Antipasti/ contorni/ verdure

Tortini di zucca pecorino e pancetta croccante

Tempo di zucca, che mi piace ma non è fra le mie verdure preferite, apprezzo molto che sia parecchio versatile.

Qua, infatti, trovate ricette di tutti i tipi, dalla pasta al forno ai pancakes, dalla cheesecake alle polpette, muffin, sformati, lasagne, risotto, pesto, focaccia ecc….buonissima sia nel dolce che nel salato.

Questa ricetta molto semplice nasce dall’esigenza di utilizzare un rotolo di brisee prossimo alla scadenza comprato non ricordo bene ne’ quando ne’ perchè (perdo colpi…), avevo pensato a uno strudel dopo delle crostatine, delle barchette ripiede, mentre ci pensavo stavo riponendo in credenza alcuni coperchi e mi sono trovata davanti delle cocotte.

Ecco la ricetta nella mia testa in pochi istanti, aggiungete che un paio di giorni fa ho comprato un pecorino stagionato 24 mesi dei Monti Sibillini da urlo ed ecco un piatto semplice semplice e da urlo.

Carini anche se avete ospiti, nulla di che ma la mono porzione piace sempre!

Buona giornata.

 

Ingredienti:

250 gr di purea di zucca delica

70 gr di pecorino grattugiato

1 uovo

sale e pepe

1 rotolo di pasta brisee

5 fette di pancetta a fette

1 noce di burro piccola

 

1 Lavorate in una ciotola la zucca, il pecorino, l’uovo, sale e pepe, ottenete una crema densa ed omogenea.

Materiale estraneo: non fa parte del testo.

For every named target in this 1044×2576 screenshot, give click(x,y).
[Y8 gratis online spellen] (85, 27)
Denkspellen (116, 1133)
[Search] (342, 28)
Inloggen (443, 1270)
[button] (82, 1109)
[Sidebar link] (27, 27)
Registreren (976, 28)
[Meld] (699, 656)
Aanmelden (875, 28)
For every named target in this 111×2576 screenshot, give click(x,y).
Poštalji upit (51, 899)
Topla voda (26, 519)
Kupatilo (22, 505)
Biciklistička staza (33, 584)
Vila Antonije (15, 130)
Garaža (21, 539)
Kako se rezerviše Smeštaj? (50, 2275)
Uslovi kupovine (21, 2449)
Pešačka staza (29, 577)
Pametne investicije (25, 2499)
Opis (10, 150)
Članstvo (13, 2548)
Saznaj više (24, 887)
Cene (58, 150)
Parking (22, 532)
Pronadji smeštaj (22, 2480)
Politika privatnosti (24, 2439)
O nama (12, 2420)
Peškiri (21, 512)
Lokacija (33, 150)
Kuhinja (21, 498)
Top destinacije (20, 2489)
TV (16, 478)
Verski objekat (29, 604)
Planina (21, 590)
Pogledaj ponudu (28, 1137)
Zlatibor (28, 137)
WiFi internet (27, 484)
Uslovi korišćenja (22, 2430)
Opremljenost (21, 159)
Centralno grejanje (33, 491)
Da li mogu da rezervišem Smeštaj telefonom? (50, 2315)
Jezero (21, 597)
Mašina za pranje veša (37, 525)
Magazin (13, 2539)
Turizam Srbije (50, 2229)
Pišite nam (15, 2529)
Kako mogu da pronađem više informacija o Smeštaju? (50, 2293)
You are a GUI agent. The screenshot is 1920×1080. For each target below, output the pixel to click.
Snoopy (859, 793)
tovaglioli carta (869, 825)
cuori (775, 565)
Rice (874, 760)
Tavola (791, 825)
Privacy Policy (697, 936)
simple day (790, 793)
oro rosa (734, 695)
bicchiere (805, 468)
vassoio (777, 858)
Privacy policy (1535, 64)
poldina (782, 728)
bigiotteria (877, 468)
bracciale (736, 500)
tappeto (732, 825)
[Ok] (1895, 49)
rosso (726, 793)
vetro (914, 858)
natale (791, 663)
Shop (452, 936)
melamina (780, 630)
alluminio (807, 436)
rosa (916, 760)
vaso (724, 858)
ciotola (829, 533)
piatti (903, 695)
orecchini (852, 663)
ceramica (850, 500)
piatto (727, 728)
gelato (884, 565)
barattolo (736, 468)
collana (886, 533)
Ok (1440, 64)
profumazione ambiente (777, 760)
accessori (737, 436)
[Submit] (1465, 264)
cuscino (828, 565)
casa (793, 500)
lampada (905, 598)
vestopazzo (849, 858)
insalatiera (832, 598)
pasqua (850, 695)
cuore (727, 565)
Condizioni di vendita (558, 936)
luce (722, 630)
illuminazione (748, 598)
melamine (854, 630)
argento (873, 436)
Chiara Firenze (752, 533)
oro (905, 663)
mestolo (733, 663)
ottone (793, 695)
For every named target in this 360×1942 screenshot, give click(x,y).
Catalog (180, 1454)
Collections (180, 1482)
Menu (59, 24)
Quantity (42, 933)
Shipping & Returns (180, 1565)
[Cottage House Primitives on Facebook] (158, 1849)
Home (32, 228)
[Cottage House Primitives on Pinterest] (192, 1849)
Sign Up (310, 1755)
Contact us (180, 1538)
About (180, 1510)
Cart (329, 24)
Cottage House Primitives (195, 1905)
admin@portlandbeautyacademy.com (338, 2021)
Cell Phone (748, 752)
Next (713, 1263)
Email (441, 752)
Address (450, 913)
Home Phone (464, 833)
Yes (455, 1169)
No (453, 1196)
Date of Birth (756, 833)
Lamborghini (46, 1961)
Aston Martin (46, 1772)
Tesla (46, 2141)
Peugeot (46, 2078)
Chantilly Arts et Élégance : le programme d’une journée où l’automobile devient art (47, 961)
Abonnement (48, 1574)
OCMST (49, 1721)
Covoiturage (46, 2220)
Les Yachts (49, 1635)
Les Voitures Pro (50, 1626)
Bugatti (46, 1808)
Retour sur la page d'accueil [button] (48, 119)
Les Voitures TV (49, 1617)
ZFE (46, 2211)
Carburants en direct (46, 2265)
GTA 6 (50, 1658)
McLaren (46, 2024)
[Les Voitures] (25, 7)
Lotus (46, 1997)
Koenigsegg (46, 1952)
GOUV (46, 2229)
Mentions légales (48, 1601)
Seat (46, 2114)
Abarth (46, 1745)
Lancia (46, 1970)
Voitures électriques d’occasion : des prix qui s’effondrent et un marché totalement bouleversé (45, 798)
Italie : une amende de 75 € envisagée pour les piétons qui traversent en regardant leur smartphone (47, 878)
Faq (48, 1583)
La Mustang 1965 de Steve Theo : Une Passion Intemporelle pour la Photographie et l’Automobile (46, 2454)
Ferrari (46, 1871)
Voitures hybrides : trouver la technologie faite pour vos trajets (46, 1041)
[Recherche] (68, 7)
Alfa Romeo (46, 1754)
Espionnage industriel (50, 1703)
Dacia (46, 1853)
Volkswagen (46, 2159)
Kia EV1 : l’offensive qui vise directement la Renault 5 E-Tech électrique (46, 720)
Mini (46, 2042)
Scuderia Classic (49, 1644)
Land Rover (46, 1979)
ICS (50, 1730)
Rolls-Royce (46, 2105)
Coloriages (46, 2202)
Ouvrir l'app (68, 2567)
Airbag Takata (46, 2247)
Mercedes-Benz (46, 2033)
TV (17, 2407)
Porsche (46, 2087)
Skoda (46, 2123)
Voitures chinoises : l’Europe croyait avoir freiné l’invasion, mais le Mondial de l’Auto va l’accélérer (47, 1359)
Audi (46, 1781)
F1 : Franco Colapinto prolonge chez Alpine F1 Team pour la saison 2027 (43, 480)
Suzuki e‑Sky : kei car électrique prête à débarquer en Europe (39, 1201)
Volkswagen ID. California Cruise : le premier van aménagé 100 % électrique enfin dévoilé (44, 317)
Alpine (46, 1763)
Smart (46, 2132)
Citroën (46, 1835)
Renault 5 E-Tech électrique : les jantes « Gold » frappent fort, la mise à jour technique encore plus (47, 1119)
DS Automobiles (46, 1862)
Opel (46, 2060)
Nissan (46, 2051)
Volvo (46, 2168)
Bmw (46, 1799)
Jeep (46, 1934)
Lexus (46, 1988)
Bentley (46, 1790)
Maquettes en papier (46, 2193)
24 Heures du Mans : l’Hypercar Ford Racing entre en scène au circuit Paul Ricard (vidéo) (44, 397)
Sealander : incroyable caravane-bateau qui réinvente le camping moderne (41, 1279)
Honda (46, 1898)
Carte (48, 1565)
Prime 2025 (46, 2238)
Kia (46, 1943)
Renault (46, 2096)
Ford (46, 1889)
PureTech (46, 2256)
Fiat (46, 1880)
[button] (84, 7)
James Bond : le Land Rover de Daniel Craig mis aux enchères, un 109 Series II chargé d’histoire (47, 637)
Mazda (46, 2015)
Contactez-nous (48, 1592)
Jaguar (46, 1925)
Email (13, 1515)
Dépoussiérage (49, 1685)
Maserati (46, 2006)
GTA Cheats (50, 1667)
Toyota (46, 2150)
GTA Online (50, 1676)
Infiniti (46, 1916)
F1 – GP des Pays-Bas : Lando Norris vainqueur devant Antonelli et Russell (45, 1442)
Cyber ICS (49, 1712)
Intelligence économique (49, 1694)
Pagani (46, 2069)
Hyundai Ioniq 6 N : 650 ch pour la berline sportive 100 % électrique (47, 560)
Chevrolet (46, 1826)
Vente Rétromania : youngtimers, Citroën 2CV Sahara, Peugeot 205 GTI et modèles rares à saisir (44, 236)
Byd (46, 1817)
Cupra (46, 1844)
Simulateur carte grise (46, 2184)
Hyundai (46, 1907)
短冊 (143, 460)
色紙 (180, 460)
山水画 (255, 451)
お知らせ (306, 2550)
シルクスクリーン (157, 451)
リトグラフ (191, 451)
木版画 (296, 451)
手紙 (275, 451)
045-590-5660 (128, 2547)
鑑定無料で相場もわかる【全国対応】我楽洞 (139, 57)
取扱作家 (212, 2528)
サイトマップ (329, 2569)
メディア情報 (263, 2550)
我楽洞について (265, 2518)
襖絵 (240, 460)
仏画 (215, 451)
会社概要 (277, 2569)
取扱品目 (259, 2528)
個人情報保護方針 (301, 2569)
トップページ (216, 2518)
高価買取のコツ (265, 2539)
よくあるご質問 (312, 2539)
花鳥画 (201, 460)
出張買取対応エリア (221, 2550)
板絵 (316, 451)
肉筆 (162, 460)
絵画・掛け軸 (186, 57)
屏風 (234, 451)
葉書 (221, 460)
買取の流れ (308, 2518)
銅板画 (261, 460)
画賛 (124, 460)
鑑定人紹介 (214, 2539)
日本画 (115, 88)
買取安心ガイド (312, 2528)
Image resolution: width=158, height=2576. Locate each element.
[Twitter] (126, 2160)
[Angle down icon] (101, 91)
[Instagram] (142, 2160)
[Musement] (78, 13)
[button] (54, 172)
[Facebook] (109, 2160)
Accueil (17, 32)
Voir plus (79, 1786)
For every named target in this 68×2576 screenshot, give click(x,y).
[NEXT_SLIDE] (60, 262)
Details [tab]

2 Stendete il rotolo di brisee, appoggiate sopra la cocotte capovolta e aggiungete un cm per il borso, meglio con una ciotola poco più grande, tagliate il cerchio con un coltello, vi avanzerà un po’ di pasta che se volete potete rapidamente ristendere.

3 Imburrate le cocotte, adagiate i cerchi di pasta brisee lasciando i bordi al di fuori della cocotte.

4 Farcite con la crema di zucca, adagiate grossolanamente i bordi, non serve che li schiacciate, in cottura si abbasseranno da soli, cuocete a forno caldo a 200 gradi per 30 minuti.

5 Sfornate e lasciate riposare poi facendo attenzione a non scottarvi sfornateli e adagiateli su un piatto, nel mentre in una padella antiaderente ben calda senza aggiungere olio cuocete le fette di pancetta, circa 4-5 minuti.

6 Adagiate rapidamente la pancetta arrotolata su ogni tortino, servite.